For a taxpayer that elected not to have the two-year carryback period apply to a farming NOL incurred in a tax year beginning in 2018 or 2019, the Rev. Proc. specifies that the taxpayer may revoke the election if the taxpayer made the election before December 27, 2020, and makes the revocation on an amended return by the date that is three years after the due date, including extensions of time, for filing the return for the tax year the farming NOL was incurred. If the NOL is not fully absorbed in the five-year earlier carryback year, the balance carries forward to the fourth year back and subsequent years in the carryback period until it is fully absorbed. The taxpayer may also amend the returns for the years in the five-year carryback period, if needed, to utilize the benefits of I.R.C. §1301 (farm income averaging).
Note. A statement must be attached to the return to revoke the prior election to waive the carryback period. The statement must read as follows: “Pursuant to section 4.01 of Rev. Proc. 2021-14 the taxpayer is revoking a prior I.R.C. §172(b)(1)(B)(iv) or I.R.C. §172(b)(3) election to not have the two-year carryback period provided by I.R.C. §172(b)(1)(B)(i) apply to the farm NOL, as defined in section 1.01 of Rev. Proc. 2021-14, incurred in the taxable year.”
Area of uncertainty. What remains unclear after the issuance of Rev. Proc. 2021-14 is whether the affirmative CTRA election can be made to use the two-year carryback if a farmer had previously waived the five-year carryback. The Rev. Proc. is not clear on this point.
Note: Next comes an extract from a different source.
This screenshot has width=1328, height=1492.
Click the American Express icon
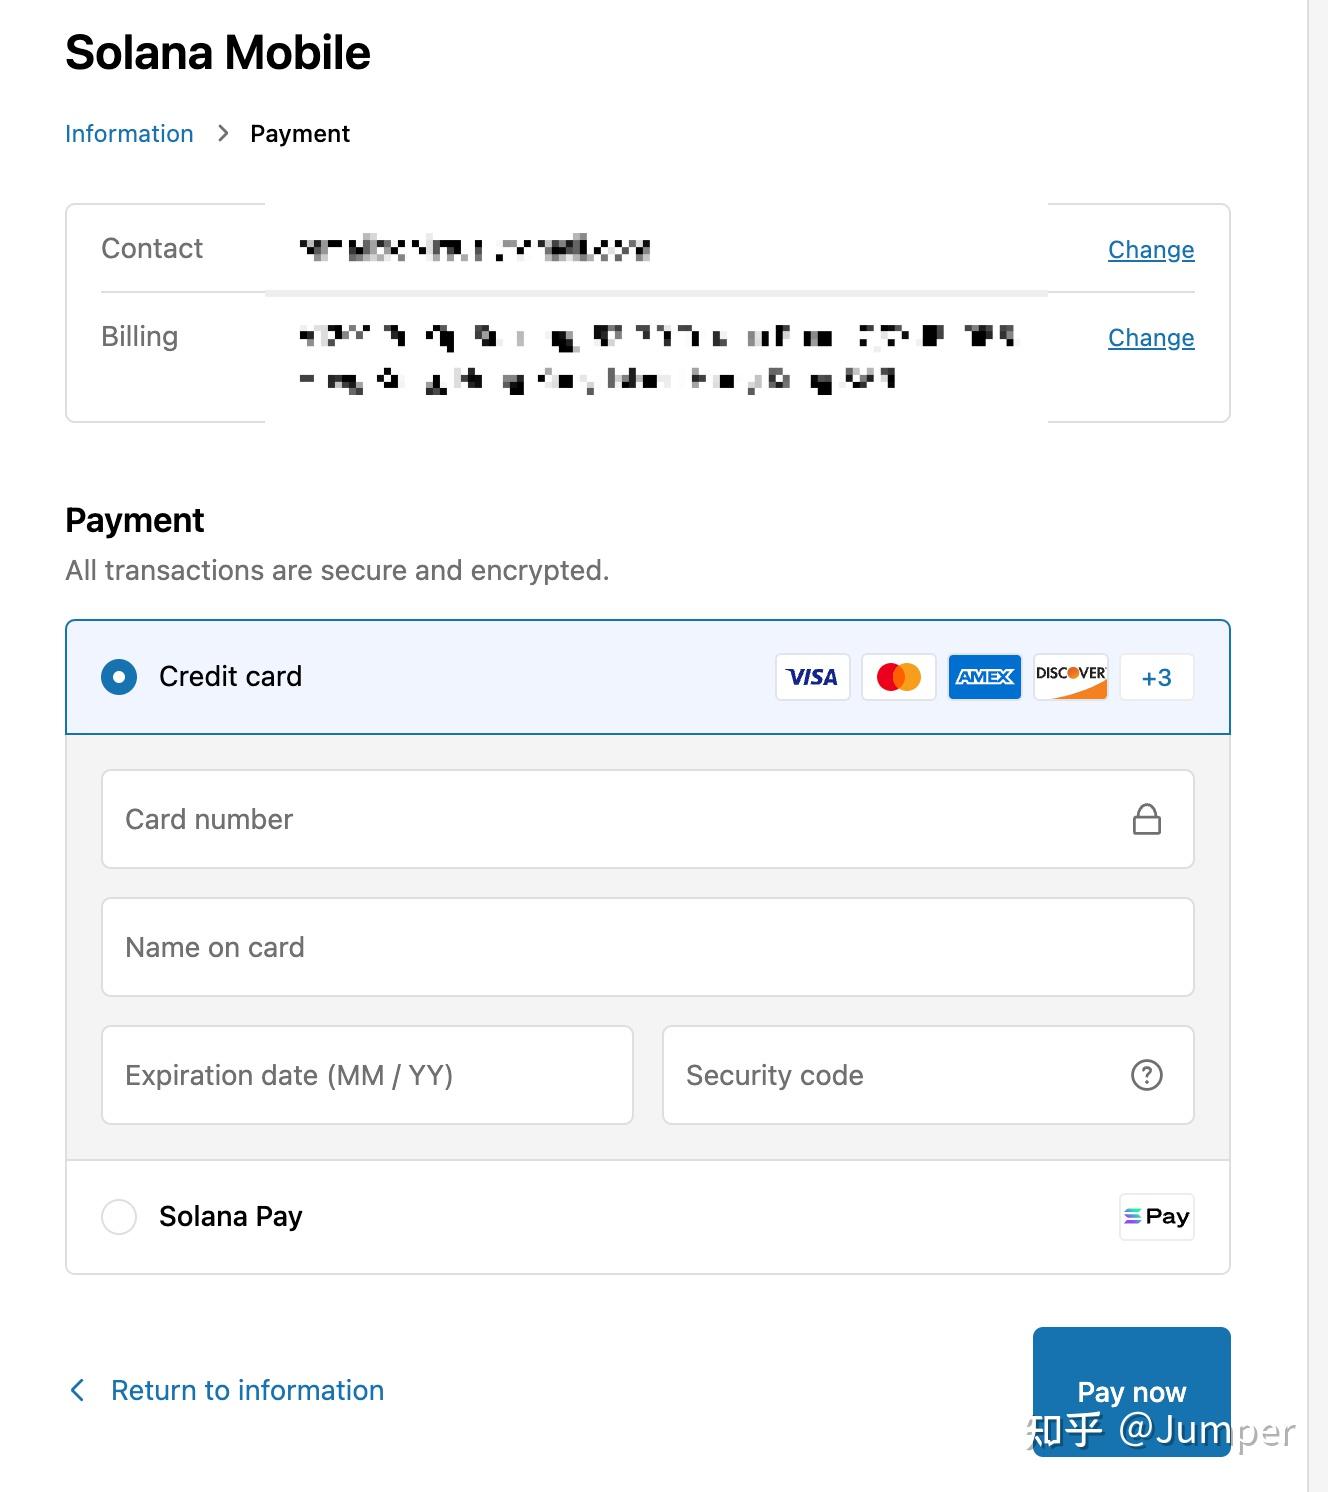[x=984, y=677]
Example. Hamilton Beech is a calendar year farmer. He sustained a farming NOL in 2019. 2017, however, was a good year financially and Hamilton wanted to use the TCJA two-year carryback provision so that he could use the 2019 NOL to offset the impact of the higher tax brackets on his taxable income for 2017. Unfortunately, the CARES Act (enacted into law on March 27, 2020) eliminated the two-year carryback provision leaving Hamilton with the choice of either carrying the 2019 NOL to 2014 or forgoing the five-year carryback. 2014 was a low-income year for Hamilton. Thus, Hamilton elected to waive the five-year NOL carryback provision on his 2019 return that he filed after March 27, 2020 (but before December 27, 2020) and the attached statement made reference to I.R.C. §172(b)(3) and not I.R.C. §172(b)(1)(B)(iv).
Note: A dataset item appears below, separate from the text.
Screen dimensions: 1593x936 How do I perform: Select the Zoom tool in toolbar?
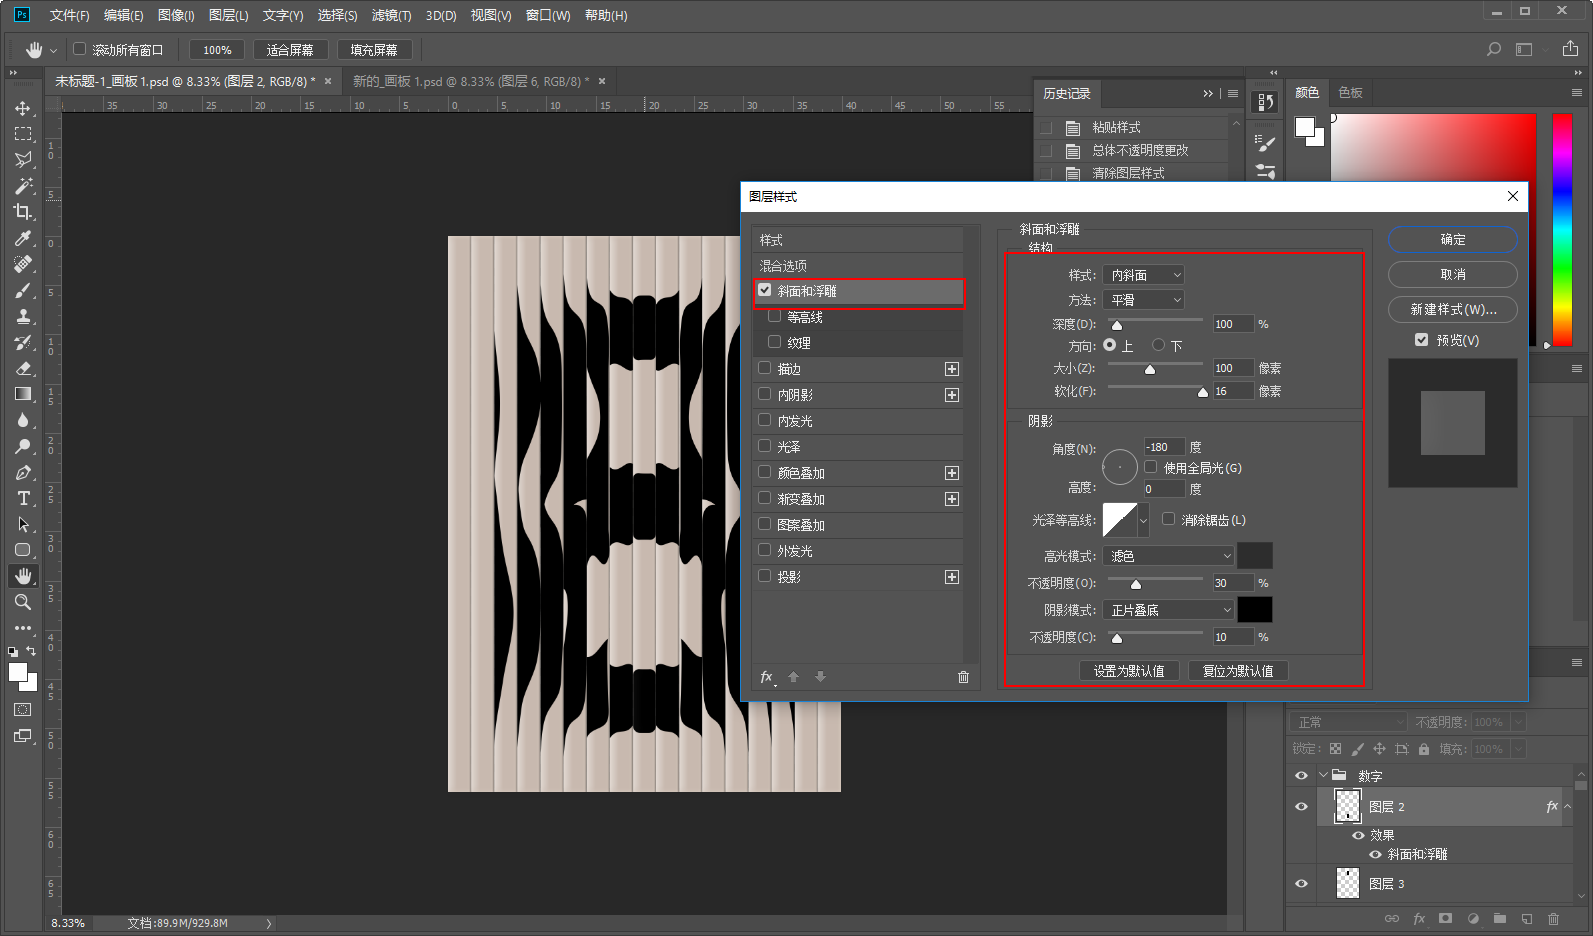[x=23, y=602]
Because Hamilton filed his 2019 return after March 27, 2020, and before December 27, 2020, uncertainty exists concerning his ability to make an affirmative election under the Rev. Proc. to disregard the CARES Act five-year NOL carryback provision. If he can, he would be able to use the two-year carryback rule to offset his higher income in 2017. One approach for Hamilton would be for him to amend his 2019 return, citing Rev. Proc. 2021-14, Section 3.01 and state that he has met the conditions of Section 3.01(2).
Note. The taxpayer must also attach a statement to an amended return for the loss year, that states at its top: “Pursuant to section 4.01 of Rev. Proc. 2021-14, the taxpayer is revoking a prior I.R.C. §172(b)(1)(B)(iv) or I.R.C. §172(b)(3) election not to have the two-year carryback period provided by I.R.C. §172(b)(1)(B)(i) apply to the Farming Loss NOL, as defined in section 1.01 of Rev. Proc. 2021-14, incurred in the taxable year.”
Mixed NOLs. If a taxpayer has an NOL that is a mixture of farm and non-farm activities, the portion of the NOL that is attributable to the farming activity may be carried back either two or five years consistent with the guidance of the Rev. Proc. The non-farm portion of the NOL may not be carried back two years. Also, the election to waive the carryback period is all-or-nothing. It is not possible to separately waive a farm NOL carryback from a non-farm NOL.
The Congress has made tax planning with farm NOLs difficult in recent years with numerous rule changes. The recent guidance from the IRS, though issued late, is helpful on several points.